▶ Text excerpt
^^^^^^^^
Friday, November 21, 2008

Peeking Out of the Kitchen

I have today all to myself, kids & Beren are off to their respective school/jobs..ahh...as much as I love my family, I really cherish these days alone in the Castle.

Today I'm focusing on more cleaning, decluttering and a bit of cooking. Thanksgiving is going to be different this year; since Mom is not feeling up to cooking I'll be tackling the whole thing myself, with the help of my immediate family, of course. We're going to take a couple of shortcuts, am not going to attempt Mom's stuffing and since I can't make a lump-free gravy for the life of me, it'll be Stovetop and Pepperidge Farm to the rescue. *blush* I'd like to prepare some of the other dishes in advance to make the day go even more smoothly, came across this timeline which was originally posted on Food TV several years ago. I thought it might be helpful to you all as well. Obviously it's too late to do some of these things (three weeks ahead? Sheesh...) but anyway, here you go:

Thanksgiving Countdown Timeline

Thanksgiving preparations can always be stressful. That's why it's important to
plan
as far ahead in advance as possible. With our helpful countdown tips, you're
sure to
have a stress-free celebration.

Three weeks ahead:

* Prepare your guest list: Firm up how many people will be there.
* Find out if there are any special dietary needs for your guests.

Two weeks ahead:

* Decide on your final menu.
* Assign cooking projects to family members who offer to help.
* Order your fresh turkey, or buy your frozen turkey and put it in the freezer.
* Order or pick up alcohol and other beverages.
* Shop for non-perishable goods now, before the rush. You can buy items such as
flour, sugar, brown sugar, corn syrup, canned pumpkin, and fresh or frozen
cranberries.

One week ahead:

* Shop for non-perishable vegetables, such as butternut squash, carrots,
potatoes, parsnips and turnips.
* Buy heavy cream now. In the days before Thanksgiving, it can be hard to find.
* If necessary, wash and iron linen or polish silver. Dig out your turkey
roaster and
platter and any serving dishes hidden away in closets or high shelves.

Three days ahead:

* Defrost. If you have a frozen turkey, clear a space in your fridge and put the
bird
in now.
* Clean the house--enlist household members who aren't cooking.
* If you're having a lot of guests, you may want to set up the table and ensure
you
have enough chairs.
^^^^^^^^
▶ Your objective
Keep writing the Thanksgiving blog post, starting right after its final line.

▶ Data lines
^^^^^^^^
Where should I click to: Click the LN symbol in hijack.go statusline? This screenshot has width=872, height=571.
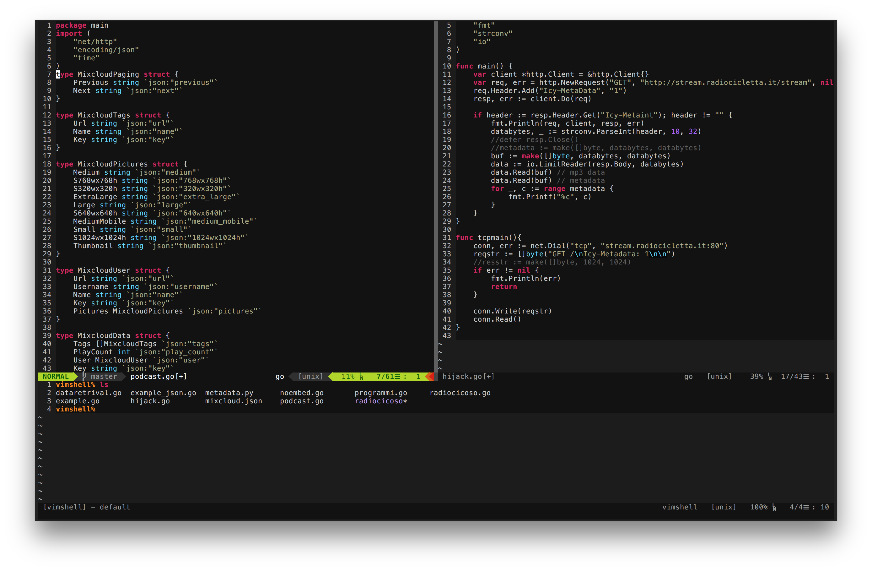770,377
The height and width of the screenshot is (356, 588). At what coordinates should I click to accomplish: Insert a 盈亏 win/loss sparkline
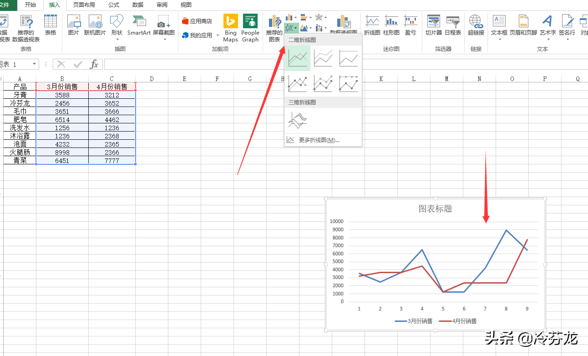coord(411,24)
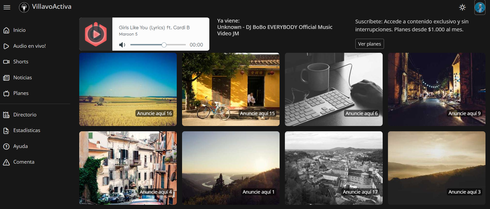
^^^^^^^^
▶ Expected answer
Two days ahead:

* Make pumpkin pies or pumpkin cheesecake, rolls, breads, and cornbread for
stuffing. Refrigerate pies; you can always warm things up again before serving.
Don't
make apple pie, however. The crust won't stay flaky and crisp.
* Make things that can sit for two days in the fridge such as soups and
cranberry
sauce.
* Prepare items such as sweet potato or green bean casserole, which can be
stored uncooked in the refrigerator, to bake on the day.

One day ahead:

* Set the table. It's easiest to do it now.
* Do any remaining baking, including that apple pie.
* Buy your salad greens and perishable vegetables. Wash lettuce leaves now, dry
well, and store by packing them in paper towels in a plastic bag in the
refrigerator.
* If you ordered a fresh turkey, pick it up from the butcher.
* Calculate your cooking time for tomorrow and your cooking sequence. Figure
out what time that turkey needs to go in with our famous Turkey Calculator, the
Turkeylator.
* Figure out what can't be cooked along with the turkey in the oven, either in
terms of temperature or space. Plan to prepare those things before or after the
turkey
is done, or on the stovetop while it's cooking--or, better, make them today.

November 27, Thanksgiving Day:

First off:

* Prepare stuffing for the turkey, plus extra to cook on the side.
* Prepare your vegetables for cooking--clean, peel, and chop. Cover the ready-
to-go vegetables and put them in the refrigerator. Boil potatoes for mashing
later.

Cooking time:

* Stuff the turkey and get it in the oven according to the schedule you
calculated
yesterday with our Turkey Calculator.
* Just before the turkey's done, begin cooking vegetables.

While the cooked turkey is resting:

* Put a foil tent over the turkey. You now have about an hour to do the
remaining
cooking.
* If you have a pan of stuffing on the side to bake, put it in now.
* Warm whatever needs to be warmed, including rolls, soups, and casseroles.
* Mash the potatoes.
* Make the gravy.
* Put all the food on the table or buffet. Don't hesitate to press guests into
service
to put food in bowls, open wine bottles, top up glasses, and dish up the
cranberry
sauce.
* Get a plate and eat! Don't spend the meal running back and forth to the
kitchen
and end up missing out on the Thanksgiving feast you created.


2 comments:

Susan said...

Hey, M ~

I *love* Thanksgiving - gobble, gobble (in all definitions of the word... :-)

I ordered my hormone- and antibiotic-free turkey this year through the food co-op - will be having lots of fruits and vegetables purchased from them as well.

Found a great chocolate cupcake recipe over at Gluten-Free Girl, one of my favorite blogs (although I'm not gluten-intolerant) because of her stunning writing as well as the recipes - yum!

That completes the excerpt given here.